Grevillea insignis, commonly known as wax grevillea, is a species of flowering plant in the family Proteaceae and is endemic to the south-west of Western Australia. It is an erect, bushy shrub with more or less oblong leaves with seven to seventeen sharply-pointed, triangular teeth, and more or less spherical or cylindrical clusters of cream-coloured flowers ageing to pink.

==Description==
Grevillea insignis is an erect, bushy shrub that typically grows to a height of 1–4 m. Its leaves are more or less oblong, 29–90 mm long and 20–40 mm wide with seven to seventeen sharply-pointed triangular teeth or lobes 3–8 mm long and wide. The flowers are cream-coloured, ageing to pink and are arranged in more or less spherical to cylindrical, sometimes branched clusters on a rachis 10–25 mm long. The pistil is 11–20 mm long, and the ovary is densely shaggy-hairy. Flowering occurs from June to December and the fruit is an oblong follicle 10–14 mm long.

==Taxonomy==
Grevillea insignis was first formally described in 1855 by Carl Meissner in Hooker's Journal of Botany and Kew Garden Miscellany based on material collected by James Drummond. The specific epithet (insignis) means "remarkable" or "distinguished".

In 1993, In 1994 Peter M. Olde and Neil R. Marriott described two subspecies of G. insignis in the journal Nuytsia and the names are accepted by the Australian Plant Census:
- Grevillea insignis subsp. elliotii Olde & Marriott. differs from the autonym in having branchlets that are not glaucous and leaves with a wedge-shaped base with wider spaces between the lobes;
- Grevillea insignis Kippist ex Meisn. subsp. insignis has glaucous branchlets and leaves with narrow bases and narrow spaces between the lobes.

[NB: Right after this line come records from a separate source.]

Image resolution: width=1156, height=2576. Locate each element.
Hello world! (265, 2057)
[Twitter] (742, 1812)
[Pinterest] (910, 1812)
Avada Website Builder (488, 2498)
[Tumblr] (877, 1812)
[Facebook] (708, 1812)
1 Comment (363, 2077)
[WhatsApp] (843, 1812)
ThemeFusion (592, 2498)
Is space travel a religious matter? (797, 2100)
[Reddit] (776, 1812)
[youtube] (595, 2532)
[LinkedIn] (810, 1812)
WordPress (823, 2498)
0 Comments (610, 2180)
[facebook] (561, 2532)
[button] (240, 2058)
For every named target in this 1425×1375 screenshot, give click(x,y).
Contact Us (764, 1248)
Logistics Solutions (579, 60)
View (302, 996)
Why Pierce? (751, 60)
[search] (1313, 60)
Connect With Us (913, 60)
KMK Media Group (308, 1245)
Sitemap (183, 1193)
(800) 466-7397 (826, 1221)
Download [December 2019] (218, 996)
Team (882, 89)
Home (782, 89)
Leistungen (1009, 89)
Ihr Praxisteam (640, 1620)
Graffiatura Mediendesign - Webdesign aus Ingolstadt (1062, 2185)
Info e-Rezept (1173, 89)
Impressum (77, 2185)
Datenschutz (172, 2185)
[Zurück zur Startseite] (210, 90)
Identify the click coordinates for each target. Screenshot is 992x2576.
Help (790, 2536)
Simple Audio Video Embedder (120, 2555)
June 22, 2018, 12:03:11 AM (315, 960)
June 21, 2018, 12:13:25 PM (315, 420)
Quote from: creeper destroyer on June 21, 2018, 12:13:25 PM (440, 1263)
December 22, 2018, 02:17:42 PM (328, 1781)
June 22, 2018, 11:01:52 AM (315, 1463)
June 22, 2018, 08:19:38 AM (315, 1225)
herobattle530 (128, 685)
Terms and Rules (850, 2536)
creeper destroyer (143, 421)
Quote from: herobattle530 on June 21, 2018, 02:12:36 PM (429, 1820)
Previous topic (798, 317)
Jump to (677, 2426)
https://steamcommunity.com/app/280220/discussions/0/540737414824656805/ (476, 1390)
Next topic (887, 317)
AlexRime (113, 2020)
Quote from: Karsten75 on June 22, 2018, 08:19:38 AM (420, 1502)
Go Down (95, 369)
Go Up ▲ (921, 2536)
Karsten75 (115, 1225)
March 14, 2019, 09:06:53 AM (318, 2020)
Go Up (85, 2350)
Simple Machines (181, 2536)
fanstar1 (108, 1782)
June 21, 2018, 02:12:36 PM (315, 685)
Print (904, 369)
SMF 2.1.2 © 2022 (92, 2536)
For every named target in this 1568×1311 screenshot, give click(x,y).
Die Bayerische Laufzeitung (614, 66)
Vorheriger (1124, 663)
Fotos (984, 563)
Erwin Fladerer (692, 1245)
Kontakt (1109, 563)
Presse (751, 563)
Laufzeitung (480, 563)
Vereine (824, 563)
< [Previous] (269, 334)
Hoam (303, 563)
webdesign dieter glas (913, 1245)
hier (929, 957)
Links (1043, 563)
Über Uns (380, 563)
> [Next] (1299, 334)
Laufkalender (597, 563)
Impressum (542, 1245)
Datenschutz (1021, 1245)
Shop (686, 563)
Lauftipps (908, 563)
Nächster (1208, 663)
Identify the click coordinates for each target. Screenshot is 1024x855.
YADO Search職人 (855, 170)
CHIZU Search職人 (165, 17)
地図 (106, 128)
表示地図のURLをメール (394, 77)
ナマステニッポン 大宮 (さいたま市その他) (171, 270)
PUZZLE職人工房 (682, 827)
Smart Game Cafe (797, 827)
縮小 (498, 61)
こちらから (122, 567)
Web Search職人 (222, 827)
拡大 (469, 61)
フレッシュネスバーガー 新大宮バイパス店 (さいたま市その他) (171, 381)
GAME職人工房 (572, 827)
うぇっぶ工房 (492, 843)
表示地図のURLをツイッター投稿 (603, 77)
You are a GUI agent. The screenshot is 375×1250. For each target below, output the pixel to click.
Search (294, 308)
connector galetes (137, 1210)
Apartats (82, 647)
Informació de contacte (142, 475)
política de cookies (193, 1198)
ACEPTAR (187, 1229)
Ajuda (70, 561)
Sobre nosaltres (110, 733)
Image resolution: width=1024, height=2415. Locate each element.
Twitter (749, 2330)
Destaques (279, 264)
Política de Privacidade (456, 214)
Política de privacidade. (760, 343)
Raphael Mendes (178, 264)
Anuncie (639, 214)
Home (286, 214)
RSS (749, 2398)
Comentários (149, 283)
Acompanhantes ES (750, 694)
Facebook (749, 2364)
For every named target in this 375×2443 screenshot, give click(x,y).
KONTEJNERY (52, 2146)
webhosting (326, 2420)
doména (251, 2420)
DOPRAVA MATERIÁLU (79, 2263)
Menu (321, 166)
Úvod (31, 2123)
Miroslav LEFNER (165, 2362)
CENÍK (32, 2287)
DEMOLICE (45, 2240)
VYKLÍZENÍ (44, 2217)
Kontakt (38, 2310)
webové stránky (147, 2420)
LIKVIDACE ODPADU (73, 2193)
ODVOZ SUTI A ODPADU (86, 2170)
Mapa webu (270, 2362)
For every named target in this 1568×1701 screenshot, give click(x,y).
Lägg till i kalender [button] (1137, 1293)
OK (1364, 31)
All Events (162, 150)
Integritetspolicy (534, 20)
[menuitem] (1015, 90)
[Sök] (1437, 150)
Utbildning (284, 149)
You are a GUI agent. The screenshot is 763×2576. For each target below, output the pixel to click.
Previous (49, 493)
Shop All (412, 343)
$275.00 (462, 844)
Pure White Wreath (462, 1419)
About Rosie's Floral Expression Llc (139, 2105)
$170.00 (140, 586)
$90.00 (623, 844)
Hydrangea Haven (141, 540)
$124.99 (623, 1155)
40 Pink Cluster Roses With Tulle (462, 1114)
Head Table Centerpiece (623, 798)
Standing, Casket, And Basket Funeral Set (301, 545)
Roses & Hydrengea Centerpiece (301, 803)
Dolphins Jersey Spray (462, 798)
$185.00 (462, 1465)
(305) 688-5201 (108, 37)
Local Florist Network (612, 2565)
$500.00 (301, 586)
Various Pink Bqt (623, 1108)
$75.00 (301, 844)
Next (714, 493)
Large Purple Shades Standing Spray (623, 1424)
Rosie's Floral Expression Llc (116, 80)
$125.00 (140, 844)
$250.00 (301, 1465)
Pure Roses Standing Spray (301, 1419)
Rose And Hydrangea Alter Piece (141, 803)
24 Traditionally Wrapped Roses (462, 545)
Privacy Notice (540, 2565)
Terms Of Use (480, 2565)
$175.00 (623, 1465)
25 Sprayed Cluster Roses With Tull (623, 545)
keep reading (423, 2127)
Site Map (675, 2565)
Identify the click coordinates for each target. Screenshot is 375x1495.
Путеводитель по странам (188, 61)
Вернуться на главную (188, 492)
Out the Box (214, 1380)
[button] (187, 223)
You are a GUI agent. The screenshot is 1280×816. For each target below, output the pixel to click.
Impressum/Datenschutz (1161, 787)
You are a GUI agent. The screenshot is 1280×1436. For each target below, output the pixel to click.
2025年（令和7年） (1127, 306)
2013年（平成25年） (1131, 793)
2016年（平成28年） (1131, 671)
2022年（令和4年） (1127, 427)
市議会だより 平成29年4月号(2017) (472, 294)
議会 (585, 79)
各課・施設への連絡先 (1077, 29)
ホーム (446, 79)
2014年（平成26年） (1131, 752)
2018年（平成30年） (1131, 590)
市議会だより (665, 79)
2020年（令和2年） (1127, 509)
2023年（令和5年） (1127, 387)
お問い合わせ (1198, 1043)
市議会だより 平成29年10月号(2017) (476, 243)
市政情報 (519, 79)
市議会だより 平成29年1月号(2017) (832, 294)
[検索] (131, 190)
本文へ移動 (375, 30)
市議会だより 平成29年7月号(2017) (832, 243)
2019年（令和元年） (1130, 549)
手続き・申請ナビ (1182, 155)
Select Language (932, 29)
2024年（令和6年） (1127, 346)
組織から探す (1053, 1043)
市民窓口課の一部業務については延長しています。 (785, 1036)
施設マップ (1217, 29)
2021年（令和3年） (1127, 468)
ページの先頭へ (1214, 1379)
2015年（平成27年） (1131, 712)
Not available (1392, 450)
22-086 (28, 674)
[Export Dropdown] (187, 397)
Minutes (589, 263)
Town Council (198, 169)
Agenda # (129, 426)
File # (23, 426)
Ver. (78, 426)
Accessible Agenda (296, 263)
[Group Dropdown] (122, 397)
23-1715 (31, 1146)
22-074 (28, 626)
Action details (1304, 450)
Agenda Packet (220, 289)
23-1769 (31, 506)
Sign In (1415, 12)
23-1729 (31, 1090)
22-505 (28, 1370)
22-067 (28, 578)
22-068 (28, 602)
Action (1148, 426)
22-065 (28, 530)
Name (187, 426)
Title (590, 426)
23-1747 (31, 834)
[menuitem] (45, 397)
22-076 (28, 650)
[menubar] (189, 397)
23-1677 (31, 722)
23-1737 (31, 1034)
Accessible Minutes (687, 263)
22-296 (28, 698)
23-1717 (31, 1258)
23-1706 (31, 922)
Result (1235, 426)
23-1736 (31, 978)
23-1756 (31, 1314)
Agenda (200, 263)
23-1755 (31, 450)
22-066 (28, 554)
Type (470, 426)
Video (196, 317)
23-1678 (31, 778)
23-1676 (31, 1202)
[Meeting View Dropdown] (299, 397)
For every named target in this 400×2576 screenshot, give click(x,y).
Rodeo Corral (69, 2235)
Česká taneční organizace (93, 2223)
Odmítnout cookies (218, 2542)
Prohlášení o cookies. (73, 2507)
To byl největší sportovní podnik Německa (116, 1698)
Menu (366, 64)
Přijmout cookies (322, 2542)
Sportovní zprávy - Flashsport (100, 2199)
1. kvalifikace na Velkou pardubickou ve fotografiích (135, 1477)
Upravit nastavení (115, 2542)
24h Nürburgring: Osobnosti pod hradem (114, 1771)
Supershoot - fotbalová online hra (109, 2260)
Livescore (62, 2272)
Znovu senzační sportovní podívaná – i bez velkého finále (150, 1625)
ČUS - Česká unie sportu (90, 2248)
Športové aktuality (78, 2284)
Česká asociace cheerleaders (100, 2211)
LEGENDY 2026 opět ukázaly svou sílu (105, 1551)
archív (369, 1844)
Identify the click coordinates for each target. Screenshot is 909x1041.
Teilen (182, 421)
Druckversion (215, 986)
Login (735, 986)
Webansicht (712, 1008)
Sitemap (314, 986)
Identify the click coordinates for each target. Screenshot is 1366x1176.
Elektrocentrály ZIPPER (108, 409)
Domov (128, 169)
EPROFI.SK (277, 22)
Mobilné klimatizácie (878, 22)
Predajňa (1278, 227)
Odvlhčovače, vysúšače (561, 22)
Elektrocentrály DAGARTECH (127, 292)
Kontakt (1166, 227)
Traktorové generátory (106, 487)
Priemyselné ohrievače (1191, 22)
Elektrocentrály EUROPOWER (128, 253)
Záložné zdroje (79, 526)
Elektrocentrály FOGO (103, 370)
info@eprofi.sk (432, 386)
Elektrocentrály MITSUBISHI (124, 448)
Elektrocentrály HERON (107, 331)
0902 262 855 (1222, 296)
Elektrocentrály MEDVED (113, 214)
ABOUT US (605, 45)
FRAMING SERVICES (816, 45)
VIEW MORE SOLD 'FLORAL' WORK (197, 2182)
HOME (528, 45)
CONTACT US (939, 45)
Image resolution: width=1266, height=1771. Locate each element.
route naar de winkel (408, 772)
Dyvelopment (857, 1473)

==Distribution and habitat==
Subspecies elliotii grows in woodland and shrubland in a restricted area east of Varley and subsp. insignis grows in mallee and heathy shrubland between Tammin, Nyabing and Tarin Rock.

==Conservation status==
Grevillea insignis is listed as 'Endangered' in the IUCN Red List.

Subspecies insignis is listed as 'Not Threatened' but subsp. elliotii is classified as 'Priority Three' by the Government of Western Australia Department of Biodiversity, Conservation and Attractions, meaning that it is poorly known and known from only a few locations but is not under imminent threat.